Repair of small cracks

If the width of the masonry split is no more than 5 mm, repairs will not require much effort and time.

  • Step #1. Gently widen the edges of the crack using a hammer. In this case, the adhesion of the mortar to the brickwork will be much better.
  • Step #2. Use a wire brush to thoroughly clean the split area from debris and small pieces of plaster.
  • Step #3. Prepare cement mortar for repair.
  • Step #4. Using a spray bottle, wet the embroidered and cleaned crack.
  • Step #5. Start repairing the wall.

Advice! You can add a few drops to the solution liquid soap and PVA glue, which will make the repair better and more durable.

Larger gaps up to 10 mm wide are prepared for repair in the same way as small ones. It is better to make the composition of the solution stronger. Add one part good cement to 2 parts sand.

Sometimes construction foam is used to repair deep but narrow cracks.

Fighting large cracks

A large crooked crack appeared in the wall on the façade brick house, and you immediately begin to fight it. Take your time, you need to observe the condition of the split in the wall a little. Having found out the cause of the destruction of the wall and eliminated it, start working on the crack itself. Remove the top layer of plaster around problem area before laying the wall. Install beacons throughout the crack. These can be small pieces of paper tape connecting opposite sides of the split.

If after a few days you find torn paper tapes, the cause of the masonry rupture has not been eliminated and you need to carefully examine everything again. When the installed beacons remain in place, all preliminary measures have been made correctly and the moment comes to repair the wall.

Instructions for repairing a large crack

  • Step #1. If possible, it is best to dismantle the old brickwork and make a new one. To strengthen the structure, use metal strips or reinforcement. Lay the bricks in the form of a castle.
  • Step #2. Start with standard cleaning and priming. Drive T-shaped anchors into the gap and secure them with dowels. To make the brick wall more rigid, install metal profiles across the crack.
  • Step #3. Prepare a solution of one part cement and three parts sand. Fill the reinforced crack with mortar.
  • Step #4. Install on the area cleared of the decorative layer. plaster mesh and apply plaster.
  • Step #5. When the rough layer is dry, proceed to finishing.

Advice!
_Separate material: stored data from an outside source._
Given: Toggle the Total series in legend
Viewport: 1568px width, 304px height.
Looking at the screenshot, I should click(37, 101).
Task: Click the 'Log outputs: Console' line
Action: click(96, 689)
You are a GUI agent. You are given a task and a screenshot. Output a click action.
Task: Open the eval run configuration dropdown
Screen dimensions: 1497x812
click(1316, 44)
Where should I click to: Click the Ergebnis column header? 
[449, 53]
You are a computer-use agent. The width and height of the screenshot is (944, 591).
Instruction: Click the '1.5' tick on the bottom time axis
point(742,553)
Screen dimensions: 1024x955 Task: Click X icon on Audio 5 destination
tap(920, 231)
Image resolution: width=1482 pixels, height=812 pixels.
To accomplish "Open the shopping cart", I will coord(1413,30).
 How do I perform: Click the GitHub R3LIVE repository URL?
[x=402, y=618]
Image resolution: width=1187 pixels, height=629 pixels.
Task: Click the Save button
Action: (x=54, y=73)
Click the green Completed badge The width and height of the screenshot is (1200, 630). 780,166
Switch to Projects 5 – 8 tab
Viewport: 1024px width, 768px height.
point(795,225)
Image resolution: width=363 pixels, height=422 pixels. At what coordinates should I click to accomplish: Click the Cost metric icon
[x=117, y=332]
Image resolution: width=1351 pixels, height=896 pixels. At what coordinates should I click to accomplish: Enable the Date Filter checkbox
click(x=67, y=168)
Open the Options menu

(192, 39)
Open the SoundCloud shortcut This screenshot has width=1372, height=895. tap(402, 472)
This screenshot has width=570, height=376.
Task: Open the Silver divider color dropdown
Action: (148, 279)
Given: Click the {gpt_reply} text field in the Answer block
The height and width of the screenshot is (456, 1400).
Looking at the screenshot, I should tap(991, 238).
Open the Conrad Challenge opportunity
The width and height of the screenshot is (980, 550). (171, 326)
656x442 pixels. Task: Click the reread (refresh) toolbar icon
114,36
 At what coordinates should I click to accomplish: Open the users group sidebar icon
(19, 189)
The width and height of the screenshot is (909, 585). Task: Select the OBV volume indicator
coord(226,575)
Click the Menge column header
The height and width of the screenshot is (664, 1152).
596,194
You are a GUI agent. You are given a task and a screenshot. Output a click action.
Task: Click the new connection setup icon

Use steel staples to repair large cracks. The ends of the staples are driven in different sides cracks.

  1. Using a scraper and sandpaper level the problem area of ​​the wall.
  2. After filling the cracks with mortar, be sure to cover the repair area with a primer.
  3. Wood glue mixed with tooth powder or ground chalk is great for repairing small cracks on any surface.
  4. Repairing cracks in walls can be done using regular pieces of cloth or bandage. Apply a layer of PVA glue to the wall, cleaned of dust and debris. Place a strip of plain fabric on top and apply glue again. When the surface is thoroughly dry, apply glue again.
  5. Make waterproof putty from leftover paint and cement. Make the mixture as thick as sour cream.
  6. To repair cracks at the junction of different building materials, use steel mesh and lime-cement mortar.
  7. To prevent new cracks from appearing on the walls of the house, strengthen the foundation.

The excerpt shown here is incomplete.